→ Material for this task
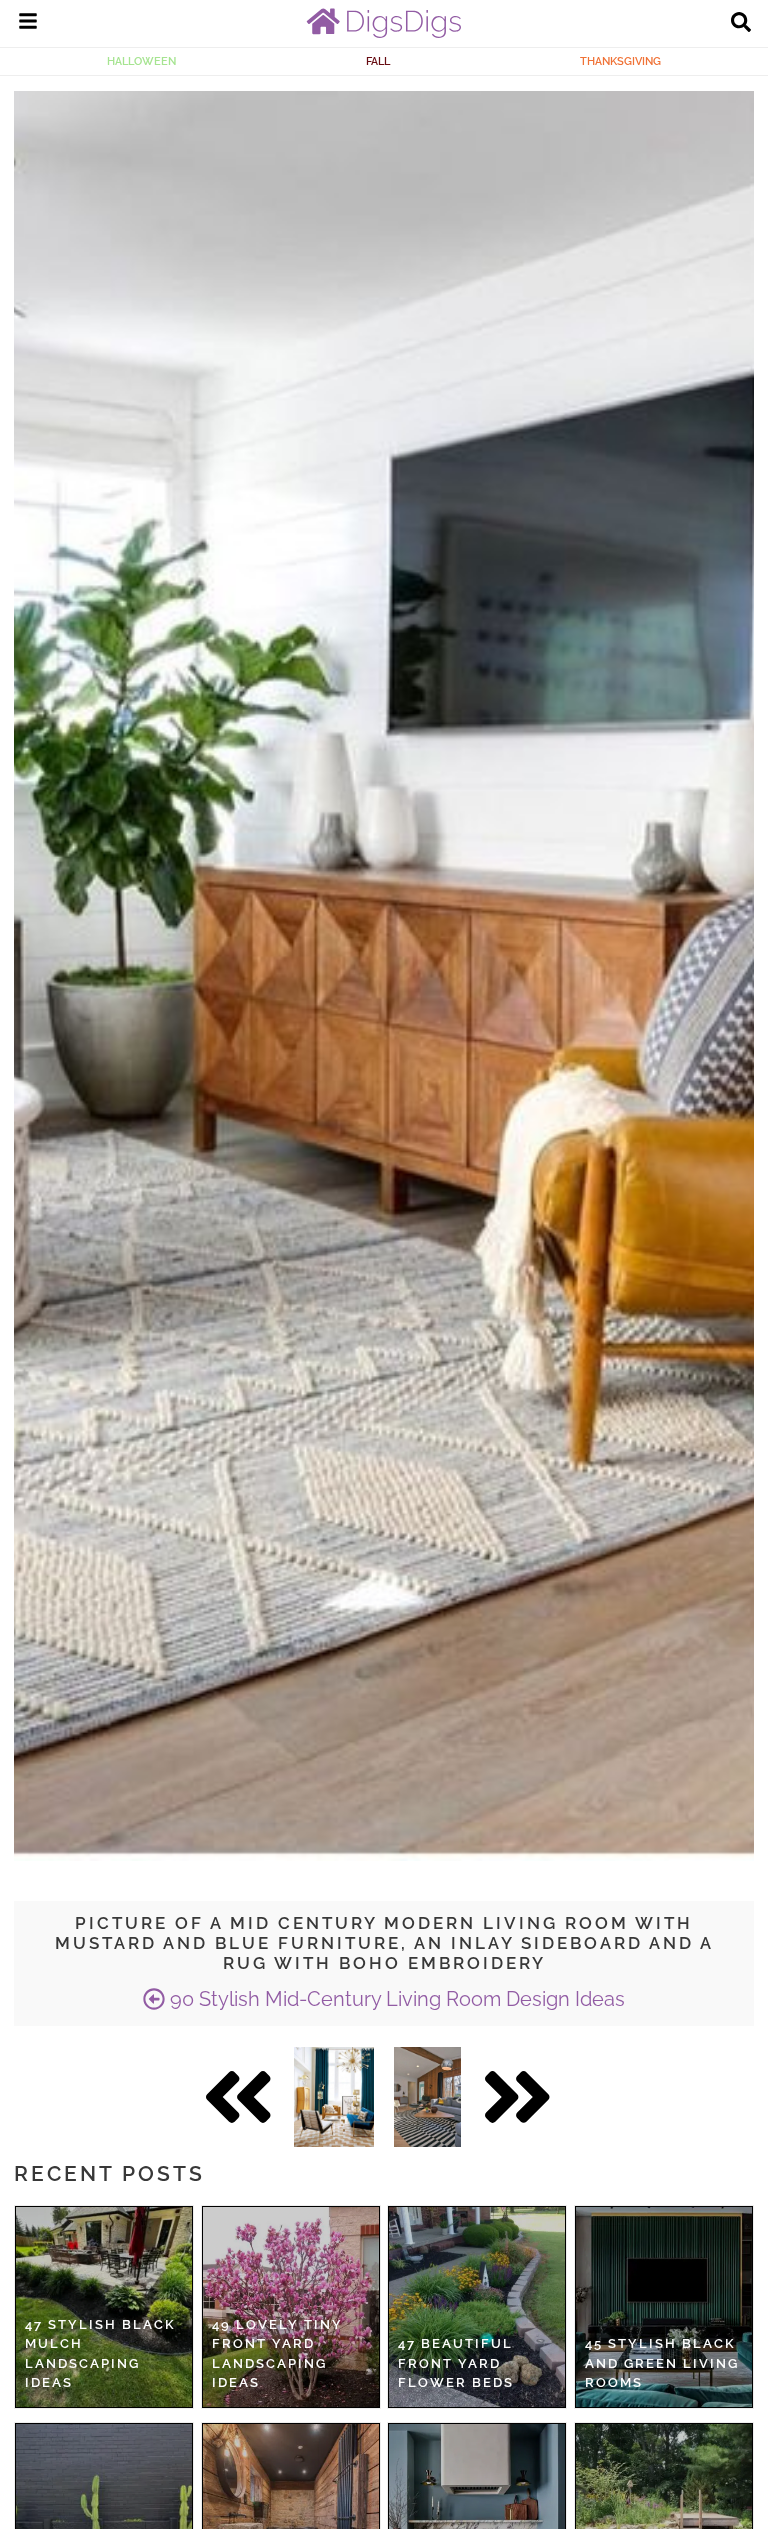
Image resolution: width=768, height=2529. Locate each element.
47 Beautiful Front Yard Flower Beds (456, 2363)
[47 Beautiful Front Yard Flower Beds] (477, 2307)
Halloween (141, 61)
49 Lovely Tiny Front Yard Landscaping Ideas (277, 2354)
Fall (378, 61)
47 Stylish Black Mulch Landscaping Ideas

→ Task description
Among the entries above, how many lines include the word "Landscaping"? Reply with the number only.

→ Solved exercise
2